(TEXT EXCERPT Opens)

This setup is typical for preparing a working environment with specific code or data dependencies, ensuring that the working directory is clean and contains only the desired repository's content.
./llama-2-7b-chat-hf: This specifies the directory on your local filesystem where you want the cloned repository to be saved. The ./ indicates that the directory will be created in the current directory where the command is being executed.
The folder will be named llama-2-7b-chat-hf.
If this directory is not specified, Git uses the last part of the repository URL (in this case, it would default to Llama-2-7b-chat-hf) as the directory name.
Specifying the directory when cloning a Git repository, such as ./llama-2-7b-chat-hf in your example, serves several practical purposes and provides more control over the organisation of files on your local machine.
Custom Naming: Users might prefer a different name for the local directory than the default name (which is the repository name).
Clear Intent: Specifying the directory explicitly makes scripts or command sequences clearer to others who may read the code, indicating exactly where the repository will be located on the filesystem.

(TEXT EXCERPT Closes)
(PROVIDED MATERIAL Opens)

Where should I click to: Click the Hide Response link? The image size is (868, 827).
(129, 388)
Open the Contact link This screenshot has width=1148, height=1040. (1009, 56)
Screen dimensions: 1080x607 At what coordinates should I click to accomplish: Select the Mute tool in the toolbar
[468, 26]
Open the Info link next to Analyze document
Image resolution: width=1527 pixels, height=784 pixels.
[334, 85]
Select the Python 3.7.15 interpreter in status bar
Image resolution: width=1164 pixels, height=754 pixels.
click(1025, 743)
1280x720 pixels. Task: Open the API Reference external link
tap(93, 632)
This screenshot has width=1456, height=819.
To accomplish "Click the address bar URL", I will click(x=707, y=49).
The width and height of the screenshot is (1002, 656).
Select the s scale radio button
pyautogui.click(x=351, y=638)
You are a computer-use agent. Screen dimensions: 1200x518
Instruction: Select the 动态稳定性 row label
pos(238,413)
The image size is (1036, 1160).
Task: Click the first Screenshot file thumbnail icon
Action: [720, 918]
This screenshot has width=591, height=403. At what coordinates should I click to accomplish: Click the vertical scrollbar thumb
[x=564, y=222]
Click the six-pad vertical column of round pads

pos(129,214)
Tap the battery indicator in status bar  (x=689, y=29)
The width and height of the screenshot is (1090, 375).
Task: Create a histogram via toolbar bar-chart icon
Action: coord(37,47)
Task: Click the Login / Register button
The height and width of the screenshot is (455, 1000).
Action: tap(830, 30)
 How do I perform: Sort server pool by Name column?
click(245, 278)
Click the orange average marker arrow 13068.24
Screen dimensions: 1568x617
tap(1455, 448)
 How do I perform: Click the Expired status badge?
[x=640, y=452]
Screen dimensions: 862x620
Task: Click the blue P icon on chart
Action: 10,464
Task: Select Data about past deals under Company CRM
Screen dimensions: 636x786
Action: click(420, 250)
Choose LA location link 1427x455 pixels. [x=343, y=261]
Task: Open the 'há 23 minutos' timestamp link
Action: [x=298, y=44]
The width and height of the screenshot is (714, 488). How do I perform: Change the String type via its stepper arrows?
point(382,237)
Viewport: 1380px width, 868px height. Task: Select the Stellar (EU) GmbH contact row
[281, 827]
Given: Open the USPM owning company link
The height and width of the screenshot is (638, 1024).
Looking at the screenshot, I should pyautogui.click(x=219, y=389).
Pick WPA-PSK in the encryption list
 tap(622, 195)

(PROVIDED MATERIAL Closes)

_ABOUT THIS EXERCISE_
According to the excerpt on cloning a Git repository, what directory name would Git use by default if none were specified?

_YOUR SOLUTION_
Llama-2-7b-chat-hf, the last part of the repository URL.